* SELECTED PASSAGE *

#12 Christ Consummates His Marriage

by Dr. Stephen R. Phinney 

The Hebrew marriage ceremony is one of the most touching and powerful symbols of intimacy our Father has given His children. If you read through this information quickly, you WILL miss the important details. I, alone, have spent almost eight years researching, in order to write you these highlights. Learning about the Hebrew marriage needs to be taken as seriously as your relationship with Christ Jesus – for it is one and the same.

After the ceremony was completed and the Rabbi had blessed the marriage, the groom and his bride went into the room he had prepared (attached to his father’s house), closed the door, and consummated the marriage by going into her and depositing his seed, in order to form one flesh union (Matt. 25:1-10; Rev. 19:7). The groom would then come back out with a blood-stained sheet in hand and hold it up before the fathers, proving he had married a virgin. The fathers would agree, bless the son once again, and leave the groom and his bride for further intimacy.

* PROBLEM SET *
a - In the records, switch "Image resolution" to "Screen resolution" and write out everything from the line that contains "The height and width of the screenshot is (1080, 1920). Identify" down to the line that contains "coordinates (226, 26).", changing nothing else.
b - Proceed with the text on the Hebrew marriage ceremony, starting right after its final sentence.
The text above and the records come from separate, unrelated sources.

* DATA SHOWN *
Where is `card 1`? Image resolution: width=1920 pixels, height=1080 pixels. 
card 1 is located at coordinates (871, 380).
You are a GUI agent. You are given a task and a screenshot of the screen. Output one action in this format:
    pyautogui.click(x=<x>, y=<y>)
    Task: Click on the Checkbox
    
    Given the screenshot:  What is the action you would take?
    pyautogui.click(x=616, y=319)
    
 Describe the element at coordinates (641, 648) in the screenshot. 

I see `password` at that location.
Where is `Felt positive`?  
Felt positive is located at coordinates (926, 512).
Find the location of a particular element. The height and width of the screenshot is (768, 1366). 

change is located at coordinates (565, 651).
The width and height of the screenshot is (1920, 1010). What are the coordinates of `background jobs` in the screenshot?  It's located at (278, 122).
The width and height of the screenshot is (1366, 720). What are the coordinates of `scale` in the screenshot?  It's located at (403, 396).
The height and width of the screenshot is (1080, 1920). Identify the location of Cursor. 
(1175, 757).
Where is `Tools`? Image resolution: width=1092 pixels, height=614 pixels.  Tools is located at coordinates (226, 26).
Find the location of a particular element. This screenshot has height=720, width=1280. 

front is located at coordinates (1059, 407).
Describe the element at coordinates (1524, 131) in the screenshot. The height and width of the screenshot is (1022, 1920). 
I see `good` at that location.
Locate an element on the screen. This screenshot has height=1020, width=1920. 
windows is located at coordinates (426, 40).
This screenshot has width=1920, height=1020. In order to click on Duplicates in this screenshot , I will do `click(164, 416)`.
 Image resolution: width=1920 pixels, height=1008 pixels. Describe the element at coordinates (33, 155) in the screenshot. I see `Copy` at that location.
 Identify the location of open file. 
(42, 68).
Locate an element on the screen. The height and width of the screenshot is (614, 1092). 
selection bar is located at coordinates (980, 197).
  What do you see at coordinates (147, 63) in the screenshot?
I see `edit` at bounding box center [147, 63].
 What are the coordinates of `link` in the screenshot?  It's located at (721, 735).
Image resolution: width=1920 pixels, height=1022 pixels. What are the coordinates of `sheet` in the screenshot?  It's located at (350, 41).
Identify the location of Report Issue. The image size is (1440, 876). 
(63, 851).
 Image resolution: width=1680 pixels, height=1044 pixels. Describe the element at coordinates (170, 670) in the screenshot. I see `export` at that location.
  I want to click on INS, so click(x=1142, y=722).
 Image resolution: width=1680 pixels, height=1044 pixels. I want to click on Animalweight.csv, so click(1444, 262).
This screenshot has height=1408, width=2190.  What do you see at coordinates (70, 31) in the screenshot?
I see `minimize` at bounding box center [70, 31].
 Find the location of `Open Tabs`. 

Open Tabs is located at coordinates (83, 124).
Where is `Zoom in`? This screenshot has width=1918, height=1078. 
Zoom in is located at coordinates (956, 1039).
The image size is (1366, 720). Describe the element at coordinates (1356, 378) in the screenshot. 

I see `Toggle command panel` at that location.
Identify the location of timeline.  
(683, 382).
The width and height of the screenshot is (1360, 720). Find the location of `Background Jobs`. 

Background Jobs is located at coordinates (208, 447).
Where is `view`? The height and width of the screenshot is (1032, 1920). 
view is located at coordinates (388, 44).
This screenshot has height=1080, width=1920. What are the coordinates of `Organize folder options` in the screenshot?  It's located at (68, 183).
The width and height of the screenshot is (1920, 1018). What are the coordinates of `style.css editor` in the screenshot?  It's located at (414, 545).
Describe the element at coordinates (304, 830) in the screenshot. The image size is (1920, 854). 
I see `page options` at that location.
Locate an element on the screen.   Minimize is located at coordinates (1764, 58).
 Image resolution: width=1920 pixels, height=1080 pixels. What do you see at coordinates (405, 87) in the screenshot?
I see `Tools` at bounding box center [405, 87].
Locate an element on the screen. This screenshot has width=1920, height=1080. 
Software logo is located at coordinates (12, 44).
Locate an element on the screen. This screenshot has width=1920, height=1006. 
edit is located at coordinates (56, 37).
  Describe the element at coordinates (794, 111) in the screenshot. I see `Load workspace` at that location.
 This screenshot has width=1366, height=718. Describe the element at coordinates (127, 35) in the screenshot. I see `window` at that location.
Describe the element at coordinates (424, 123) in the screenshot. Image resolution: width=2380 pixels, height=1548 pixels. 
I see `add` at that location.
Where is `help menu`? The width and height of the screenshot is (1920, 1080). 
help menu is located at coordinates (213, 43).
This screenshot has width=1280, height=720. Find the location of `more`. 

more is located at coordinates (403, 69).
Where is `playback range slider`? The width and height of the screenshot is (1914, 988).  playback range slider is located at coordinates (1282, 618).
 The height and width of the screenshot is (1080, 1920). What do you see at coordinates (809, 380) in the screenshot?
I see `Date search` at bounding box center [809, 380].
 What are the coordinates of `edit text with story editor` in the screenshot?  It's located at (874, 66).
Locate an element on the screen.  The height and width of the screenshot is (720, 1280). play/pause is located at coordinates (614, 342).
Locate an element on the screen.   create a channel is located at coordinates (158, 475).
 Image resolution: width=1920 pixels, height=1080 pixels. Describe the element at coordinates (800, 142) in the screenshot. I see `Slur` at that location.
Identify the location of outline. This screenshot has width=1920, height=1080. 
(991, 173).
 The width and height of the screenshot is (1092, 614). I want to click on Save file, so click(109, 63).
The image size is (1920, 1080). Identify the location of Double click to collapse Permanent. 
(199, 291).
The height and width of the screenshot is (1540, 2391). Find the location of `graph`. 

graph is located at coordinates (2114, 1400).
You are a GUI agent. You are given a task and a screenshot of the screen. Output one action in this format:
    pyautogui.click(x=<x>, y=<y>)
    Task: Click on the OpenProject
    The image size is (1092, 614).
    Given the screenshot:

* EXPECTED OUTPUTS *
a -
The height and width of the screenshot is (1080, 1920). Identify the location of Cursor. 
(1175, 757).
Where is `Tools`? Screen resolution: width=1092 pixels, height=614 pixels.  Tools is located at coordinates (226, 26).

b -
Jesus Christ Coming for His Bride 

When Christ comes to get His bride (the Rapture), we will be given perfect virgin bodies - taken, or formed, from the side of Christ. As with the body of Eve, this will make us one flesh from the moment of receiving our “glorified” bodies. 

Our Lord corrected many false notions that existed on the subject of marriage (Matt. 22:23-30) and placed it as a divine institution on the highest grounds. The apostles clearly stated and enforced the nuptial duties of husband and wife (Eph. 5:22-33; Col. 3:18-19; 1 Peter 3:1-7). Marriage is said to be honorable (Heb. 13:4). The exclusion of it is noted as one of the marks of degenerate times (1 Tim. 4:3). We live in those degenerate times: women with women and men with men, all committing indecent acts that come against the holy and prophetic institution of marriage.

The Father gave us a commission to protect the Bridal members of the Groom. The enemy, the Antichrist, will work diligently to captivate the Bride into believing half-baked ideas, distracting her from living and preparing for the Groom. The enemy wants the Bride to cast a die. One example is opening the Bible at random to determine a point of duty or doctrine. This practice opposes the Truth. The phrase “the trickery of men”  is understood to be by the mere chance of people or holding to opinions that match the way one feels on any given day. The enemy is a crafty and deceitful teacher, who lies in waiting to deceive - literally, “unto the method of deceit.” His teachers use plausible pretenses and would, if possible, deceive the professed Bridal members of Christ with ill-conceived ideas that match the role of the Antichrist himself. The Father gave us officers, equipping us to guard against such teachers, and living not by their opinions or ideas, but by the Word of God alone.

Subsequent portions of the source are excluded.